Illustration: Allie Carl/Axios
Researchers released a toolkit Tuesday designed to help free and low-cost clinics in the U.S. to better deal with heat waves, hurricanes, wildfires and floods in underserved communities.
The big picture: Despite treating those most vulnerable to the health impacts of climate-fueled disasters, these clinics are typically under-resourced and underfunded, experts tell Axios.
How it works: The Climate Resilience for Frontline Clinics toolkit guides staff and providers at clinics that serve uninsured and underinsured populations on how to develop disaster preparedness plans, extreme weather alert systems and health tip sheets to give patients.
- It was developed by researchers at the Center for Climate, Health, and the Global Environment at Harvard T.H. Chan School of Public Health and the nonprofit Americares and was funded by Biogen.

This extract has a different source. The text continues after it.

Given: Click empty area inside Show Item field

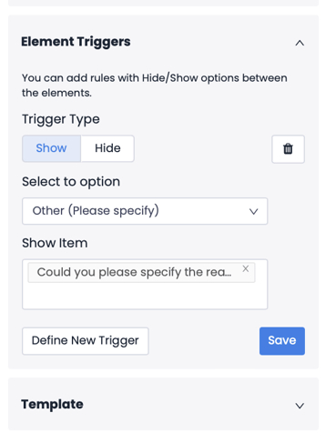Looking at the screenshot, I should pos(145,297).
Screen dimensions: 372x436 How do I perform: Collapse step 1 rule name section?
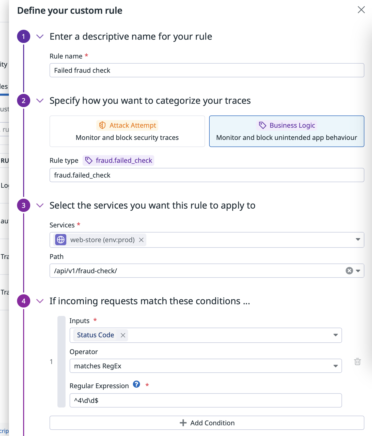(40, 37)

- Free and low-cost clinics in California, Massachusetts, Texas and North Carolina worked with Americares and the Harvard team to create the toolkit — parts of which had been previously made accessible in advance of Tuesday's launch.
By the numbers: Surveying 450 frontline clinic staff members across the U.S. last year, the organizers found that more than two-thirds said their clinic experienced "disruption due to extreme weather" at least once in the past three years.
- Less than 20% of clinic staff surveyed described their clinics as "very resilient" when faced with extreme weather, while 77% of respondents lacked "the knowledge or the tools" to fortify their clinics in preparation for a climate shock.
When it comes to disaster preparedness and resilience in the health care sector, "everything" is about hospitals, Kristin Stevens, Americares' senior director of climate and disaster resilience, tells Axios.
- "That's where the money, the attention, the media goes," Stevens said. "The health centers that we work with are on that outer ring of attention and funding. But at the same time, they see the patients who are most vulnerable to the impacts of the climate crisis."
- "And so they are seeing the patients who are most vulnerable, but they themselves are the least resourced on this front."
What they're saying: Alexis Hodges, a volunteer family nurse practitioner at North Carolina's Community Care Clinic of Dare, tells Axios that patients ran out of medications, lost power, weren't able to get to the clinic and experienced increases in respiratory illnesses due to Hurricanes Dorian and Matthew, which drove "lasting" health consequences.
- As the Outer Banks prepares for winter storms, or nor'easters, Hodges is incorporating parts of the toolkit into how she advises patients to plan ahead.
- "I'll be reminding patients to have bottled water, to have non-perishable foods ... [and] to go to the food bank and make sure they have these kits already stocked now," she said.
Yes, but: The patient resources in the new toolkit are in English, which doesn't mitigate existing language barriers in U.S. disaster warning systems and health care, especially for migrant workers, who make up a significant share of patients that many frontline clinics see.
- Organizers tell Axios they recognize the need for non-English resources, and that the toolkit is being translated into Spanish within the coming year.
The bottom line: Jessie Liu, a family medicine physician at Oakland's La Clínica de La Raza, tells Axios that many of her clinic's patients belong to historically marginalized communities, who are living with pre-existing health conditions and greater exposure to climate impacts that stem from systemic inequities.
- "Patients are unhoused or living in conditions that may not have adequate ventilation and aren't able to protect their indoors from outdoor smoke or heat, [and] many people don't have cars," Liu said. "Everything gets much more complicated when there are climate disasters."
- "There's such a constant onslaught and myriad of challenges of working in these communities that are constant, that having a toolkit like this ... is going to be helpful."